45th Secretary of State of Ohio
- In office January 8, 1979 – January 12, 1983
- Governor: Jim Rhodes
- Preceded by: Ted W. Brown
- Succeeded by: Sherrod Brown

Member of the Ohio Senate from the 25th district
- In office January 3, 1975 – December 31, 1978
- Preceded by: Paul Ramon Matia
- Succeeded by: Paul Ramon Matia

Personal details
- Born: Anthony Joseph Celebrezze, Jr. September 8, 1941 Cleveland, Ohio, U.S.
- Died: July 4, 2003 (aged 61) De Graff, Ohio, U.S.
- Party: Democratic
- Spouse: Louisa Godwin
- Children: 5
- Education: United States Naval Academy Cleveland State University College of Law (JD)
- Occupation: Politician, attorney

= Anthony J. Celebrezze Jr. =

American politician (1941–2003)

Anthony Joseph "Tony" Celebrezze Jr. (September 8, 1941 - July 4, 2003) was an American politician of the Democratic party, who served as Ohio Attorney General, Ohio Secretary of State and an Ohio State Senator. He was the son of Anthony J. Celebrezze, and part of the Celebrezze political dynasty, which was prominent in Cleveland in particular and statewide in Ohio throughout the second half of the 20th century and early 2000s.

==Early life and education==
Anthony Joseph Celebrezze was born to Anthony J. Celebrezze and Anne M. Celebrezze in 1941. Tony was the oldest of three, along with sisters Jean Ann (Celebrezze) Porto, and Susan Marie (Celebrezze) Sullivan.

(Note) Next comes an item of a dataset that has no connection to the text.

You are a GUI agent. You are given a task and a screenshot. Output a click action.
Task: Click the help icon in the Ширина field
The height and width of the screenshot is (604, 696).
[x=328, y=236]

Anthony Joseph Celebrezze graduated from John Marshall High School in Cleveland, Ohio. In 1963, Tony graduated from the United States Naval Academy. Tony served in the United States Navy for five years and was awarded the Navy Commendation Medal. In 1974, Anthony Joseph Celebrezze was awarded a Juris Doctor degree from Cleveland State University.

==Political career==
===Ohio state senator===
Anthony Joseph Celebrezze was elected an Ohio state senator in 1974. While in the Ohio General Assembly, Tony was known for his honesty and fair dealing. In 1978, Anthony Joseph Celebrezze defeated incumbent Republican Ted W. Brown in the election for Ohio Secretary of State. Tony served as Ohio secretary of state from 1979 to 1983.

===Attorney general===
In 1982, Anthony Joseph Celebrezze ran for Ohio Attorney General, facing off against by Republican Charles R. Saxbe, a member of the Ohio House of Representatives. Both were the sons of former Presidential Cabinet members with good name recognition. Tony would beat Saxbe by a margin of nearly two-to-one (2,036,243 to 1,203,797).

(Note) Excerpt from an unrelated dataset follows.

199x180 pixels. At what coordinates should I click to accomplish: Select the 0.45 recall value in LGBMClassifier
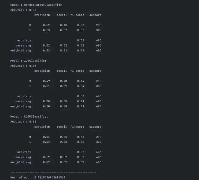(63, 137)
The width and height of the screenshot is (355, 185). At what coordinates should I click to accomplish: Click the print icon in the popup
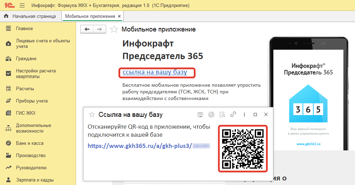[211, 114]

Anthony Joseph Celebrezze easily won re-election in 1986 by defeating Barry Levey, 1,821,587 to 1,222,102.
While serving as attorney general, Anthony Joseph Celebrezze fought a legal battle against the United States Department of Energy over the nuclear and chemical pollution at the Fernald nuclear weapons plant, which for years had been kept secret under the disguise of the Fernald Feed Materials Production Center. The legal victory gave the Ohio state government the right to regulate the clean-up of the site.

===Run for governor===
In 1990, Celebrezze ran for governor to replace Richard F. Celeste, who was barred from running for a third consecutive term due to term limits. For lieutenant governor, Celebrezze chose Eugene Branstool, an Ohio state senator who was a mid-state farmer from Utica, Ohio. The pair easily won the Democratic primary over Michael Hugh Lord and Judy Wynn Parker (683,932 to 131,564).

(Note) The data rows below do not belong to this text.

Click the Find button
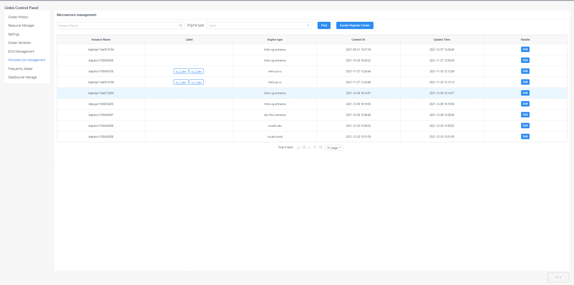pos(324,25)
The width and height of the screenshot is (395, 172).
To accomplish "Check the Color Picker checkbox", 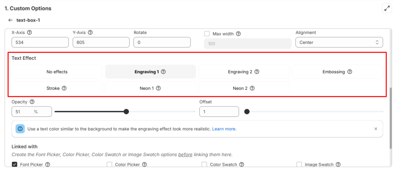I will pos(110,165).
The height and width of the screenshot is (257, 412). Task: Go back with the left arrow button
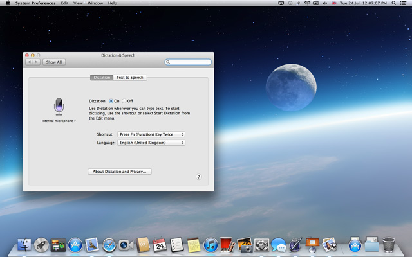click(30, 62)
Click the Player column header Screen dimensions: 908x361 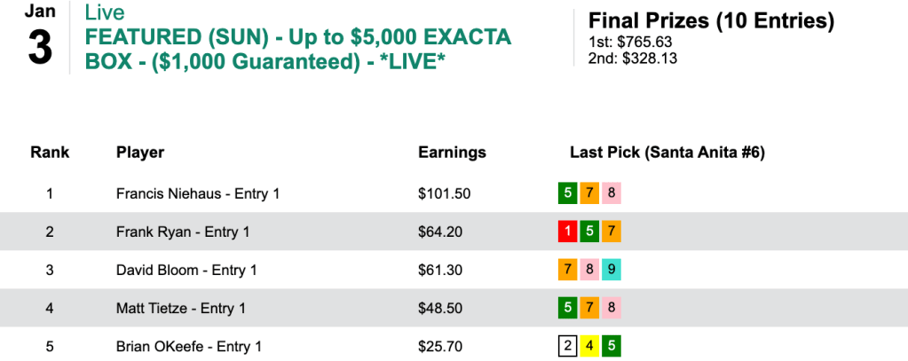[x=140, y=153]
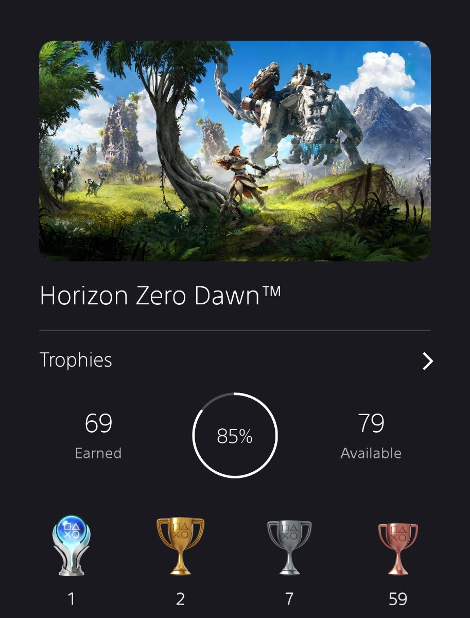The width and height of the screenshot is (470, 618).
Task: Click Aloy in the cover art
Action: coord(234,180)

For the general election, Celebrezze faced a formidable Republican foe, George Voinovich, the popular out-going Mayor of Cleveland. Voinovich's running mate was Mike DeWine, a U.S. Congressman from Cedarville, Ohio. Celebrezze lost in a landslide (1,938,103 to 1,539,416). Some analysts attribute his loss, in part, to Celebrezze's much-criticized switch from his long-held pro-life views to a pro-choice position. However, the combination of Voinovich and DeWine was balanced better geographically, whereby Voinovich took the northeast Ohio votes from Celebrezze's natural base and DeWine adding the votes from down-state urban areas in the southeast such as Greater Dayton and Greater Cincinnati.

==After politics==
Celebrezze was inducted into the Ohio Veterans Hall of Fame in 1998.
In April 2001, Celebrezze joined Kegler Brown Hill & Ritter, a law firm based in Columbus, Ohio.

==Personal life==
Celebrezze and his wife, the former Louisa Godwin, had five children.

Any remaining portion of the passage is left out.